La découverte de médicaments par IA est une opportunité de 50 milliards de dollars pour les grandes sociétés pharmaceutiques

Trouver un médicament à succès potentiel nécessite généralement des années d'analyses approfondies en laboratoire, avec des équipes de chercheurs passant méthodiquement au crible les données et les résultats des tests pour dénicher un candidat prometteur. Mais lorsque la société japonaise Takeda Pharmaceutical Co. a acheté un médicament expérimental contre le psoriasis pour 4 milliards de dollars à une startup de Boston en février, elle a obtenu un composé sélectionné en seulement six mois en utilisant l'intelligence artificielle.

Dans les mois à venir, le médicament, sélectionné parmi des milliers de molécules potentielles grâce à l'IA et à des algorithmes d'apprentissage automatique, passera aux dernières étapes des essais cliniques.

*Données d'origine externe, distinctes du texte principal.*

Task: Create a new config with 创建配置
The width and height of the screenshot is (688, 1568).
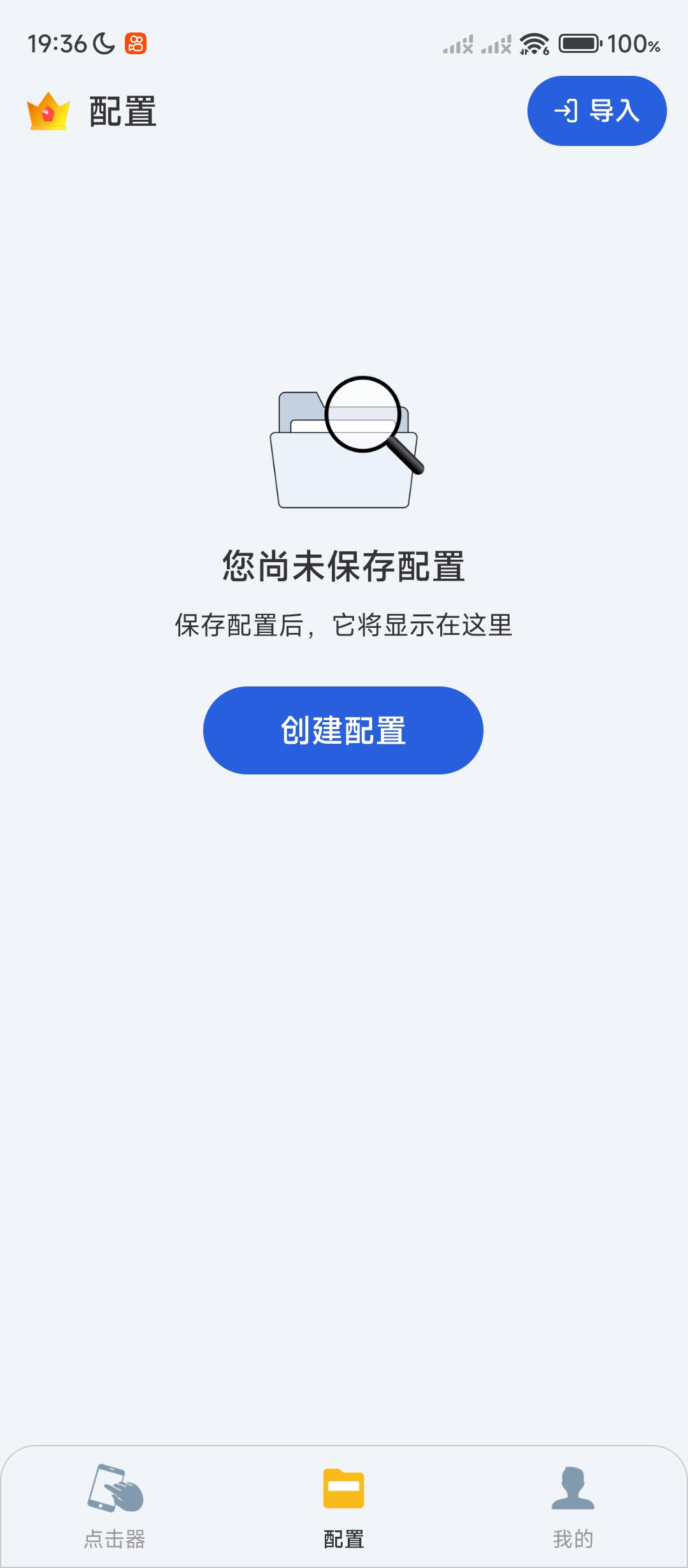Action: tap(343, 730)
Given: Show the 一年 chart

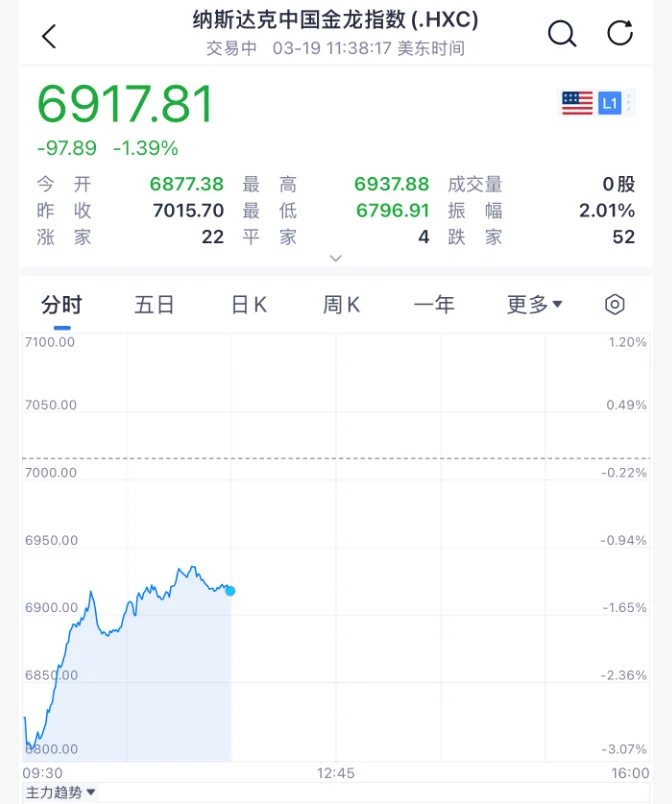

En cas de succès, il pourrait devenir l'une des premières thérapies découvertes avec l'aide de l'IA. Les analystes de Jefferies estiment qu'il pourrait générer jusqu'à 500 milliards de yens (3,7 milliards de dollars) de ventes annuelles.

La poussée du fabricant de médicaments japonais intervient à un moment où les sociétés pharmaceutiques du monde entier adoptent l'IA en concluant des accords avec des startups averties en informatique et en ajoutant leurs propres scientifiques des données. Leur espoir est de réduire les coûts et d'accélérer la mise sur le marché. Morgan Stanley estime qu'au cours de la prochaine décennie, l'utilisation de l'IA dans le développement de médicaments à un stade précoce pourrait se traduire par 50 nouvelles thérapies supplémentaires d'une valeur de plus de 50 milliards de dollars de ventes.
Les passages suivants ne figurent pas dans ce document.